All commands mentioned below run one of the above Python scripts. They were tested (and generated the respective outputs from the "report" folder) in Anaconda Python 2.7. All Python source code files are supplied with detailed comments.

Preparation

Four uncompressed original MNIST data files should be placed into the same folder with the scripts.
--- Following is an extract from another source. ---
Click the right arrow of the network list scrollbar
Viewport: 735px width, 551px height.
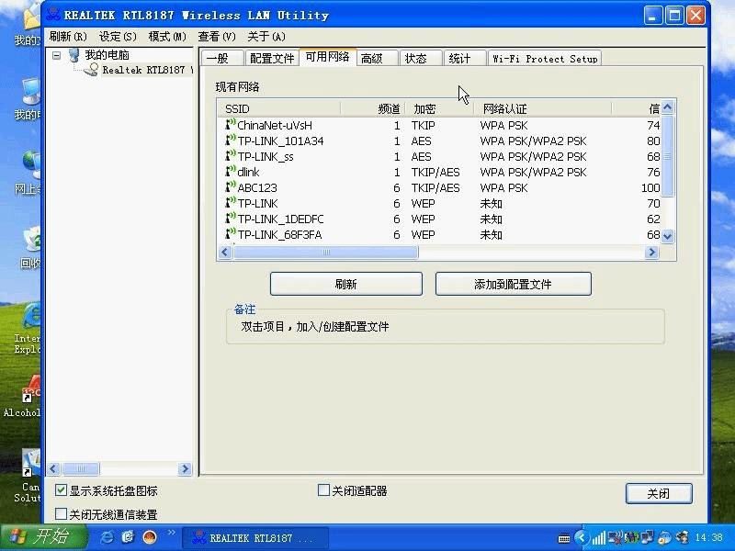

These files are "train-images-idx3-ubyte", "train-labels-idx1-ubyte", "t10k-images-idx3-ubyte", and "t10k-labels-idx1-ubyte". The original names of the files (just as indicated in the previous sentence) should be preserved.

K-Nearest Neighbors

To reproduce the cross-validation with the found optimal set of hyperparameters and subsequent evaluation on the testing set, following command should be executed from the command line (the expected output of this command run is given in "/report/knn_output_short.txt"):

python knn.py -metrics cosine -ks 3 -evaluate 1

To reproduce the full hyperparameter search (multiple cross-validations for each considered set of hyperparameters) and subsequent evaluation of the found optimal set of hyperparameters on the testing set, following command should be executed from the command line (the expected output of this command run is given in "/report/knn_output_long.txt"):

python knn.py -evaluate 1

Logistic Regression

To reproduce the training with the found optimal set of hyperparameters and subsequent evaluation on the testing set, following command should be executed from the command line (the expected output of this command run is given in "/report/logreg_output_short.txt"):

python logreg.py -batch_sizes 100 -learning_rates 1.0 -regularizations 0.0001 -evaluate 1 -verbose 1

To reproduce the full hyperparameter search (one training for each considered set of hyperparameters) and subsequent evaluation of the found optimal set of hyperparameters on the testing set, following command should be executed from the command line (the expected output of this command run is given in "/report/logreg_output_long.txt"):

python logreg.py -evaluate 1

The seed of the random number generator is explicitly set to "1" before beginning of each training for the sake of reproducibility of the result.

Neural Networks

To reproduce the training with the found optimal set of hyperparameters and subsequent evaluation on the testing set, following command should be executed from the command line (the expected output of this command run is given in "/report/nn_output_short.txt"):

python nn.py -functions relu -hidden_units 1000:600 -batch_sizes 100 -learning_rates 0.1 -dropout_rates 0.5 -evaluate 1 -verbose 1

To reproduce the full hyperparameter search (one training for each considered set of hyperparameters) and subsequent evaluation of the found optimal set of hyperparameters on the testing set, following command should be executed from the command line (the expected output of this command run is given in "/report/nn_output_long.txt"):

python nn.py -evaluate 1

The seed of the random number generator is explicitly set to "1" before beginning of each training for the sake of reproducibility of the result.

Gaussian Processes

To reproduce the "training" process restricted to the first 40,000 training inputs, following command should be executed from the command line (the expected output of this command run is given in "/report/gp_output.txt"):

python gp.py -ntrain 40000

Successful completion of the above command requires at least 32GB of RAM. If this amount of RAM is not available, the run with the lower amount of training inputs may be attempted (e.g. "python gp.py -ntrain 30000" requires less RAM). If, however, the amount of available RAM is ample enough, the reviewer is encouraged to try running the command with 50000 training inputs, or even with the whole training data (by omitting "-ntrain" command-line argument altogether) to achieve even higher predictive accuracy.